# Problem details
Please give the whole listing again word for word, and drop any pictures it holds.

# Dataset entries
━━━━━━━━━━━━━━━━━━━━━━━━━━━━━━
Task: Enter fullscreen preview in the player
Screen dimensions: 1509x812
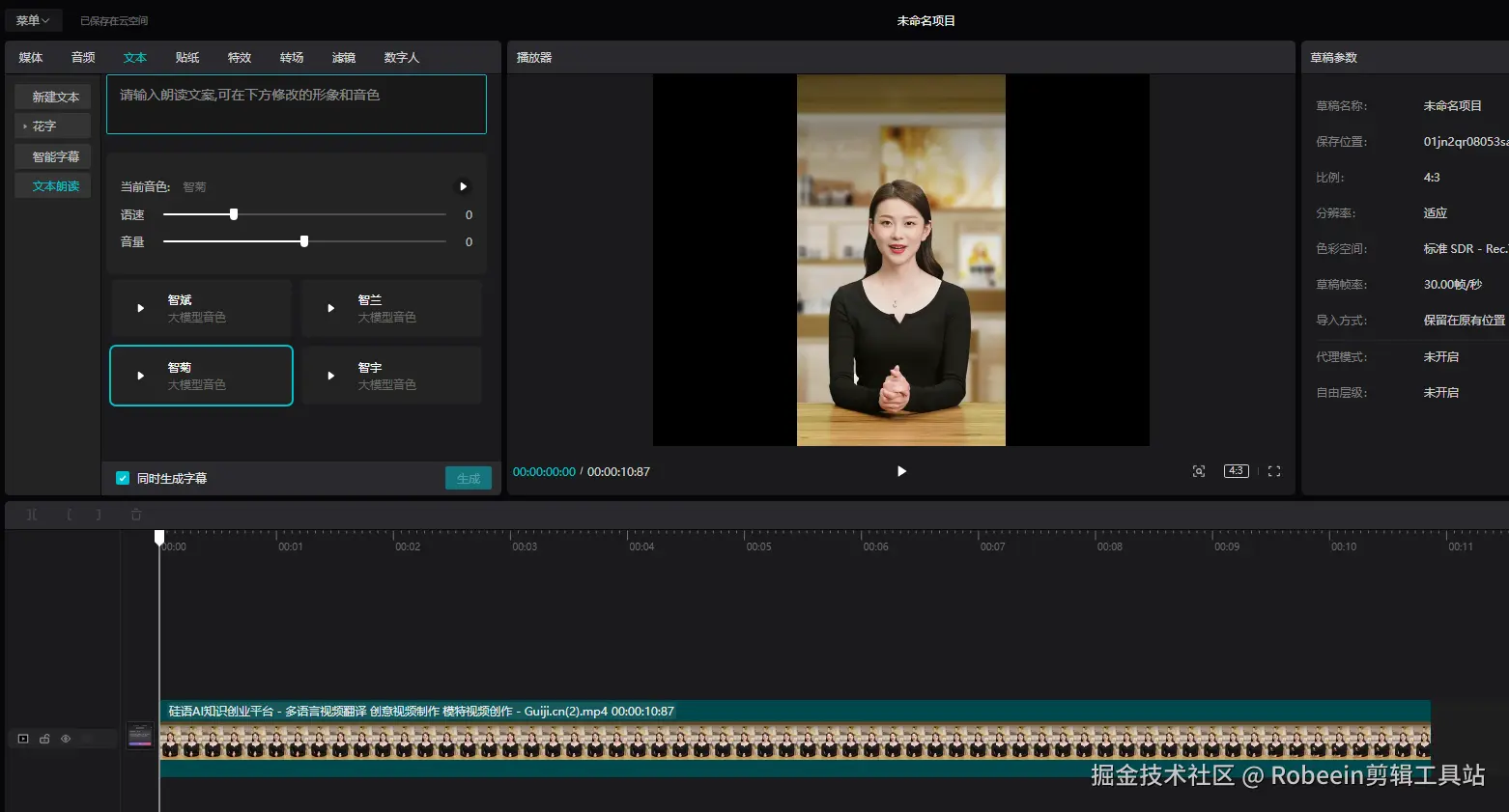Action: point(1274,471)
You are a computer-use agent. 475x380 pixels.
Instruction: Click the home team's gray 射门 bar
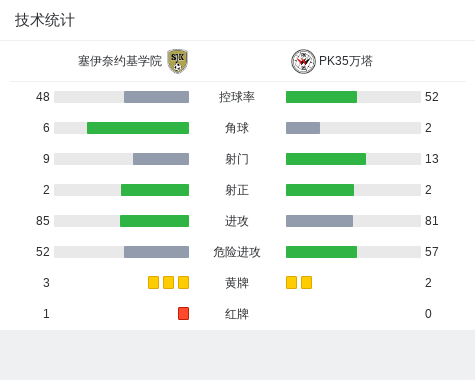pyautogui.click(x=161, y=159)
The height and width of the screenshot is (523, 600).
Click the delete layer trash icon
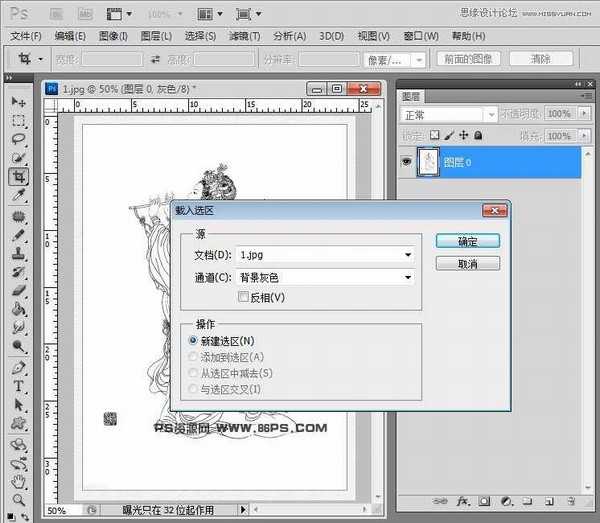(x=571, y=499)
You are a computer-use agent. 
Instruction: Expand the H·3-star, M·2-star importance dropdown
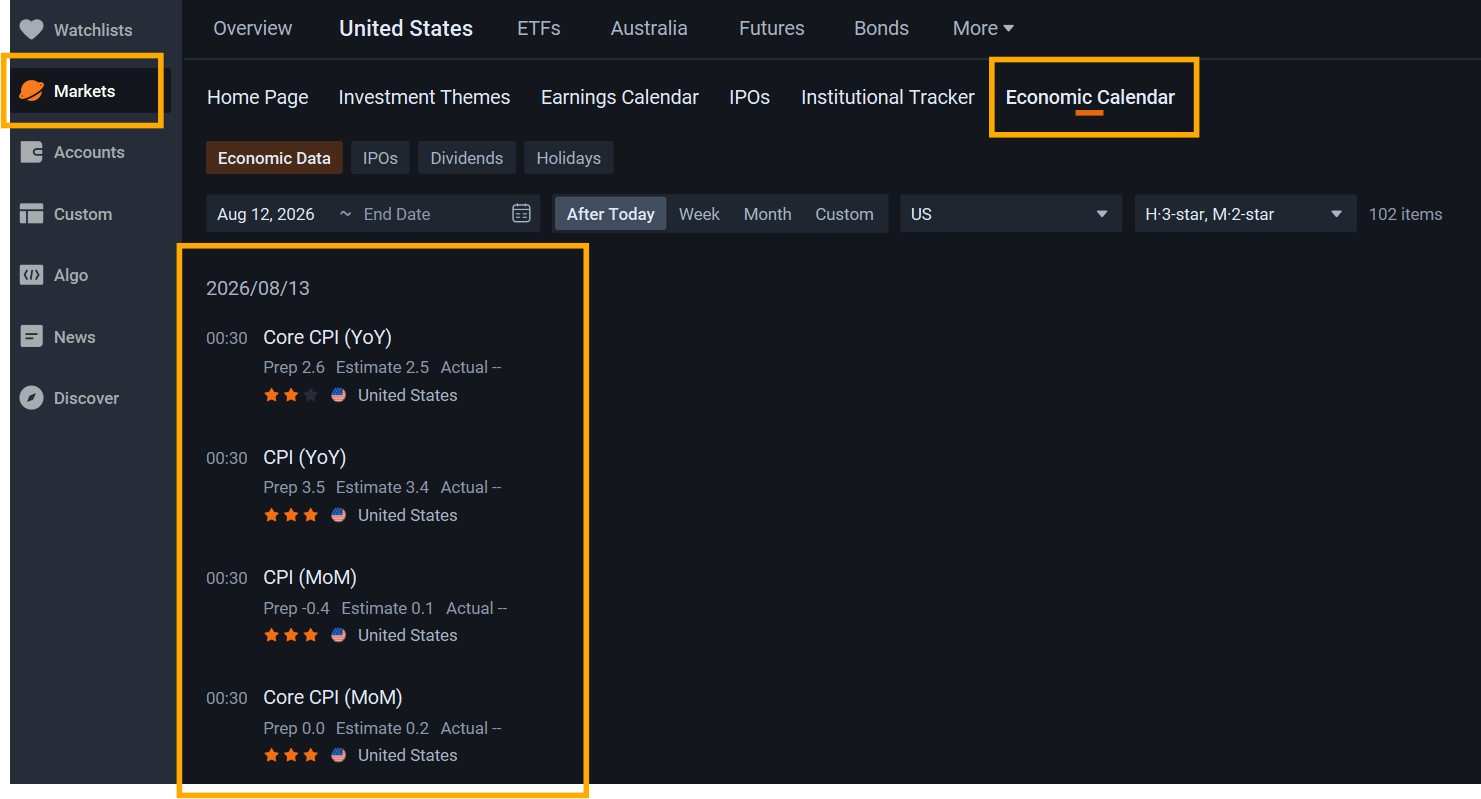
━━━━━━━━━━━━━━━━━━━━━━━━━━━━━━
# Task output
Task: Enter fullscreen preview in the player
Screen dimensions: 1509x812
Action: point(1274,471)
You are a computer-use agent. 475x380 pixels.
Instruction: Click the home team's gray 射门 bar
pyautogui.click(x=161, y=159)
The height and width of the screenshot is (523, 600).
Click the delete layer trash icon
(x=571, y=499)
You are a computer-use agent. 
Instruction: Expand the H·3-star, M·2-star importance dropdown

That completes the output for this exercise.